Manchester United manager Ferguson was critical of the performance of referee D'Urso: "I felt sorry for the referee today, it doesn't matter how much training you have in any job. It's about temperament, and I just think the lad was too nervous for that today." Despite losing their fourth consecutive Charity Shield match, Ferguson did not believe it would affect his team heading into the start of the season: "We certainly hope we can go on to win the title again like we have in previous years. We just need to keep the standards up and show the desire we did in the second half." He was also unsure whether Liverpool would be able to challenge for the Premier League: "It's difficult to assess Liverpool at the moment. They started with confidence, but then you would expect that from a team that won three trophies a few months ago. You would also expect us to be sluggish at the start, because we are bloody good at it."

The match was marred by a series of hooligan incidents occurring near the stadium.
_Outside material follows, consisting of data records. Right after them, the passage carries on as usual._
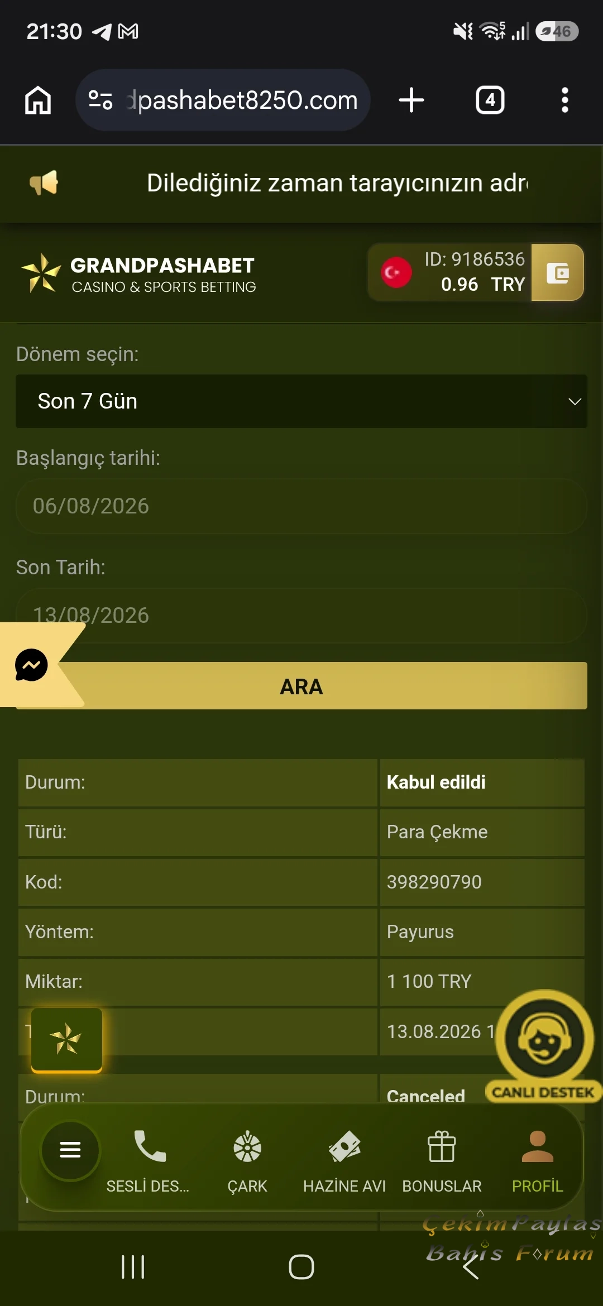Open Canlı Destek live support bubble
603x1306 pixels.
click(x=544, y=1045)
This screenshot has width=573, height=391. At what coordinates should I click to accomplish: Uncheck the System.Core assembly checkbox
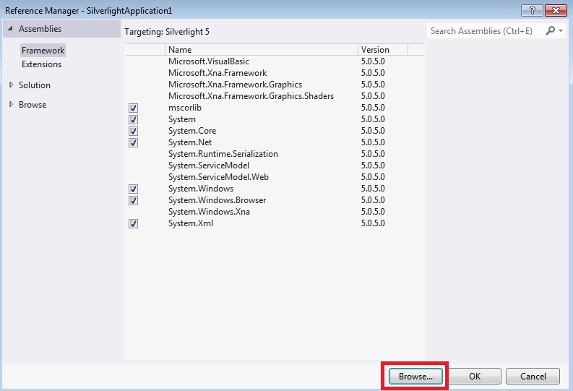(x=133, y=131)
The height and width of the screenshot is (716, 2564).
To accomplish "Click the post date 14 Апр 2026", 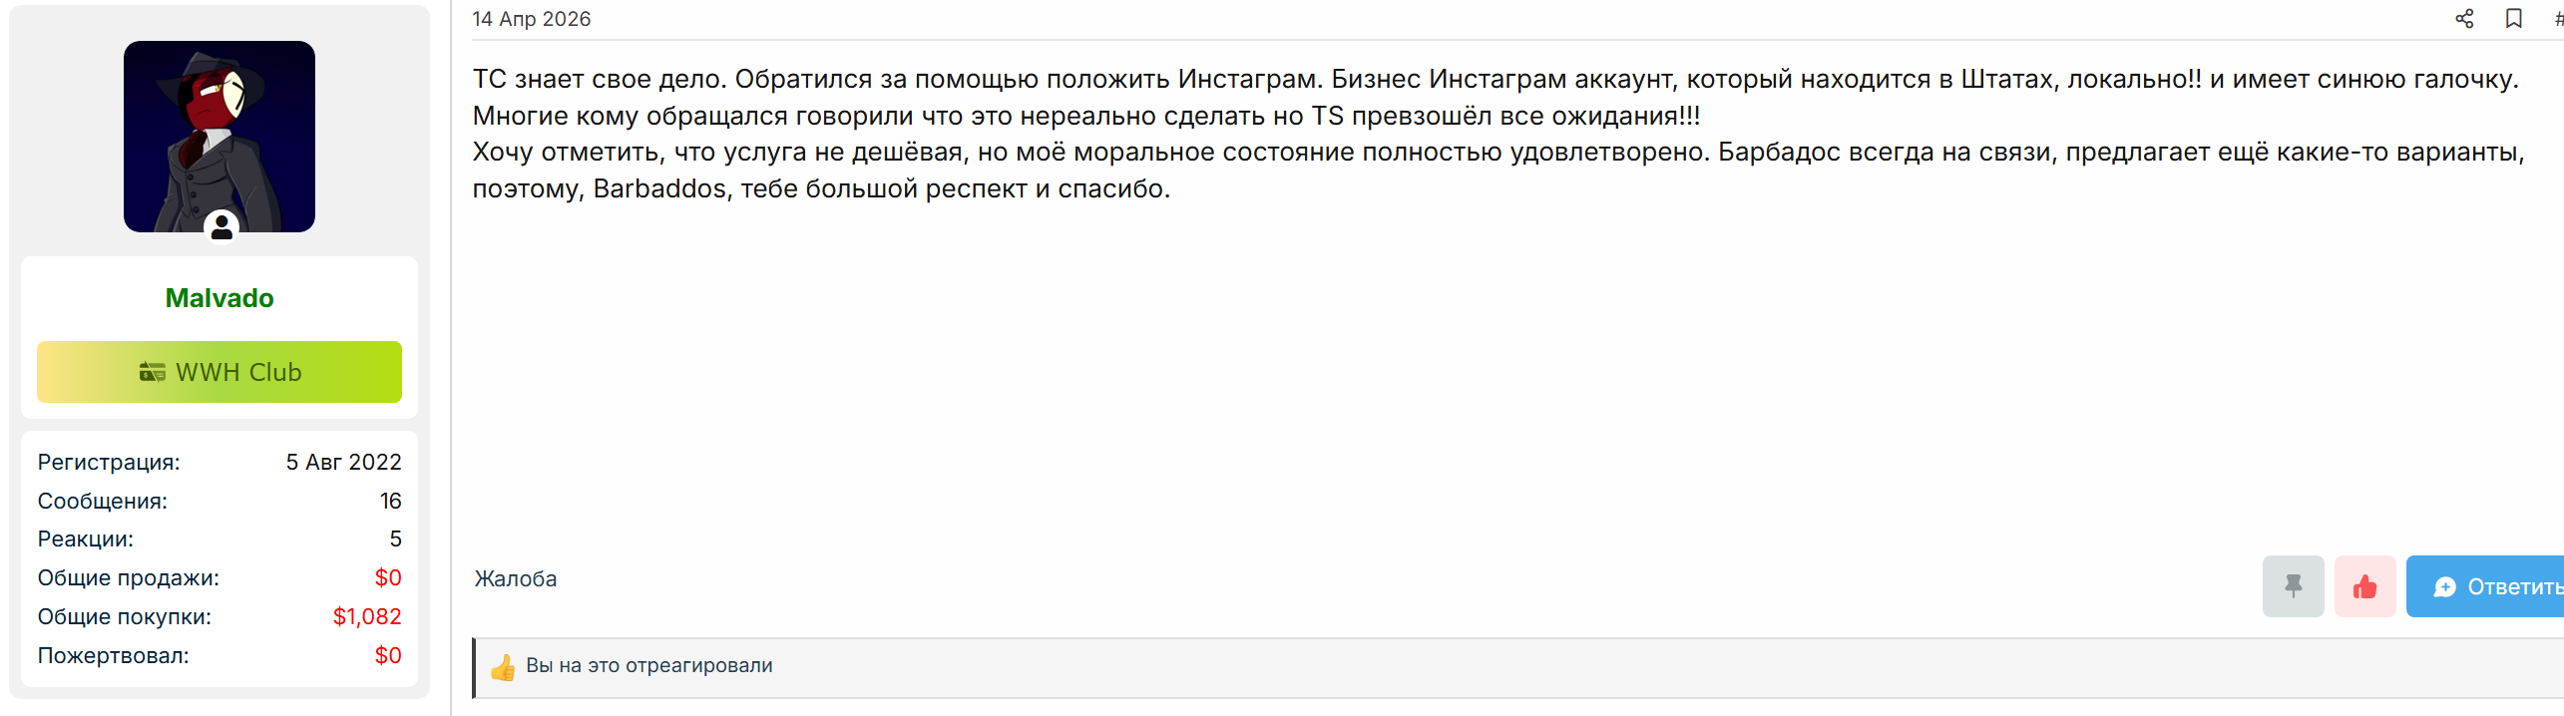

It was being played the day before a Cardiff City game; a group of Cardiff City fans entered the Prince of Wales public house in the city to find it occupied by Manchester United fans staying in the city overnight. A series of running battles between fans of the two clubs followed, resulting in 22 arrests (including two boys aged just 11 and 13) as well as a man suffering stab wounds and a police officer suffering a broken arm. On the day of the game, an army of around 50 Cardiff and Liverpool hooligans were seen attacking United supporters in the Wood Street area.